The DICOM images constructed by an imaging system can be sent over a network to a viewing station or to a picture archiving and communications system (PACS) having a viewing station. The images are sent via an Ethernet port incorporated on the imaging system. It is also known to send reports from the imaging system to the viewing station via a serial port, also incorporated on the imaging system. Typically the serial port transmits and receives data in accordance with the RS232 protocol.
The off-line view station can be used to display the images and reports received from the imaging system. However, one problem is that, while DICOM defines the standard for transmitting images and data along with providing the necessary information to link all associated information with a study, it does not define any RS232 protocols for transmitting report data. Therefore, there is no standard that demonstrates the ability to link RS232 data with a DICOM study. Many companies have developed their own mechanism for transmitting report data via an RS232 interface. Also there are companies that have developed software to receive this RS232 data on a personal computer. The problem is that the companies that have developed the reporting software on the receiving personal computer cannot guarantee that the report data received is related to the DICOM images received. In other words, there is no way to accurately link the report data to a study (comprising a series of images) on a view station or PACS. Some companies have created a proprietary method of linking images and report data that is based on time and video capture, thereby losing much of the associated study information.

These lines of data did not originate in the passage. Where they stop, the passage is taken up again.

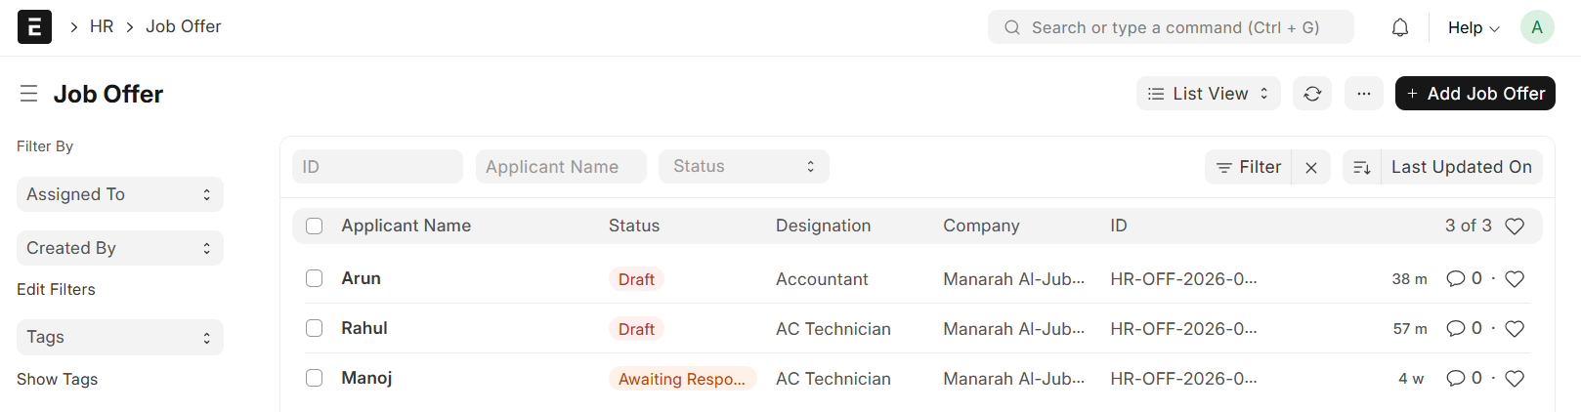Open the Status filter dropdown
The height and width of the screenshot is (412, 1581).
(x=743, y=167)
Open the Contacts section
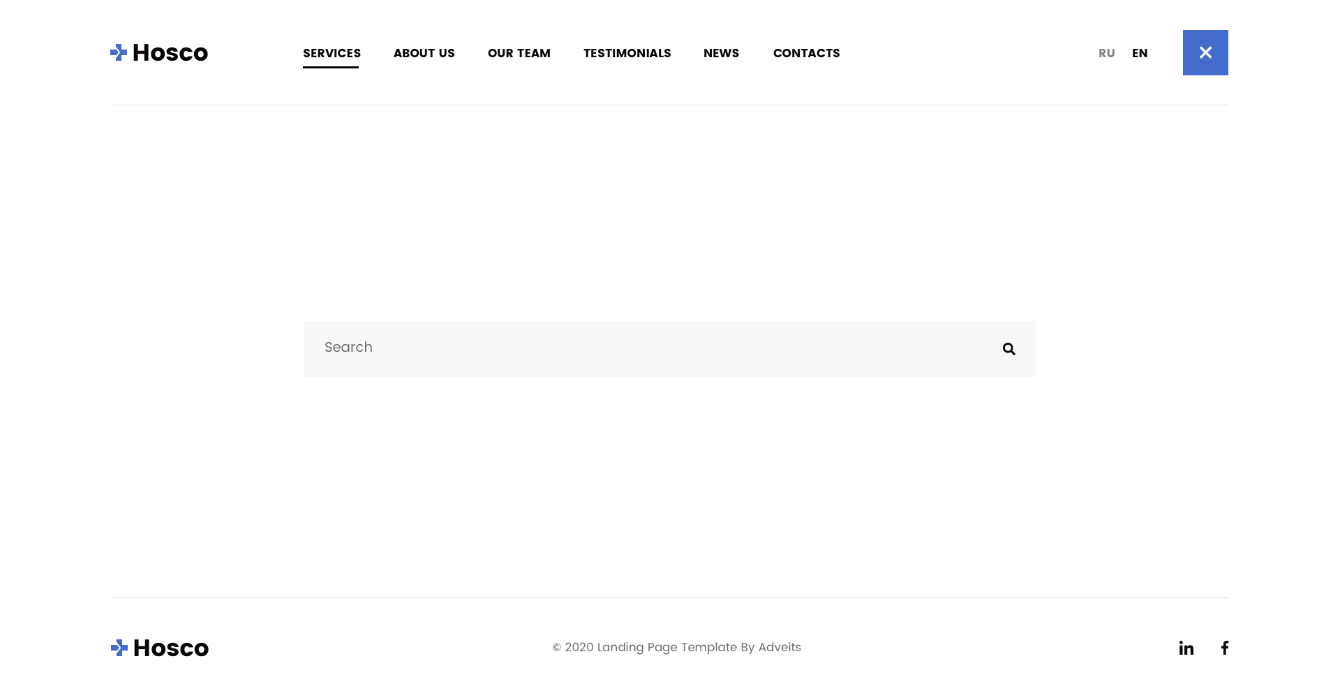The width and height of the screenshot is (1340, 698). [x=806, y=53]
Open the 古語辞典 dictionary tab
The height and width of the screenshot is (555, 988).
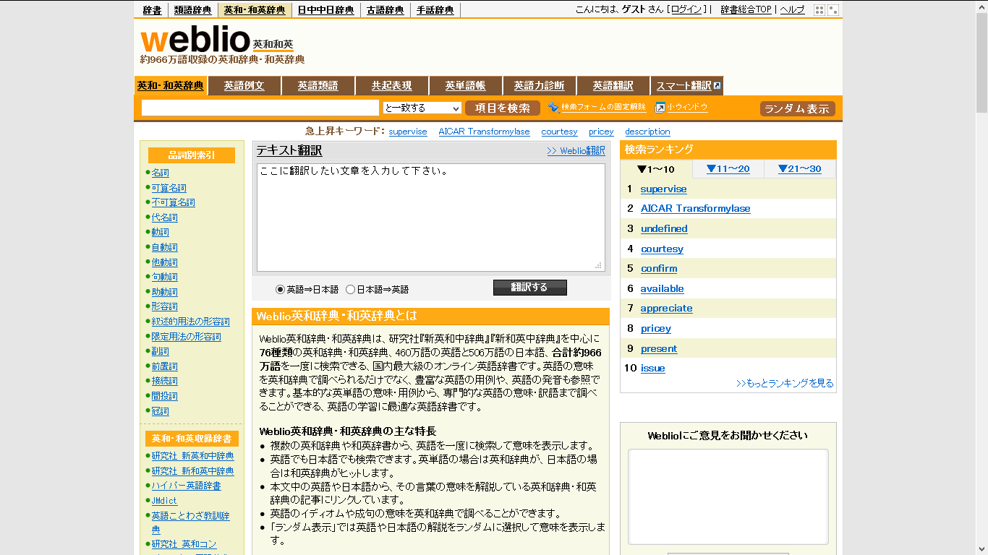coord(386,9)
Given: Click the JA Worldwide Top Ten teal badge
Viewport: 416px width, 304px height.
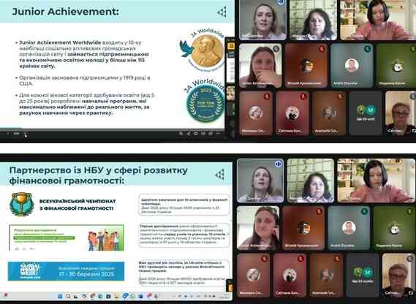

In one known ultrasound imaging system, whenever a study is begun, a unique Study Identifier is generated for that study. DICOM refers to this as the Study Instance UID. Each image that is taken during that study will have the Study Instance UID placed in the image header. Also found in that same image header are: Patient Name, Patient ID, Accession Number (a RIS-generated number which identifies the order for the study), Study Date, Study Time, and Patient's Date of Birth. During the exam, the sonographer may make measurements and comments about one or a group of images. The sonographer may also produce information or make comments about the entire exam. This information is placed on the report screen of the scanner. In the known ultrasound imaging system, the sonographer can take a screen shot of the report screen and send it as a DICOM image to the view station. Although that image has a header, that header does not contain the measurement data and other report data. That data only appears on the view station display screen as an image or screen shot. The receiving computer is unable to recognize the measurement data and other report data which are embedded in the image. Thus, the receiving computer is unable to automatically interpret and process the measurement data. For example, several companies sell software applications which receive the measurement data, input it automatically into a database, where it can be retrieved for use in generating reports, re-calculating the data, etc.
There is a need for a method and an apparatus that would allow report data to be sent out the serial port of an imaging system to a view station in such a way that the report data can be automatically linked to the images (sent out via a different port) with which the report data is associated.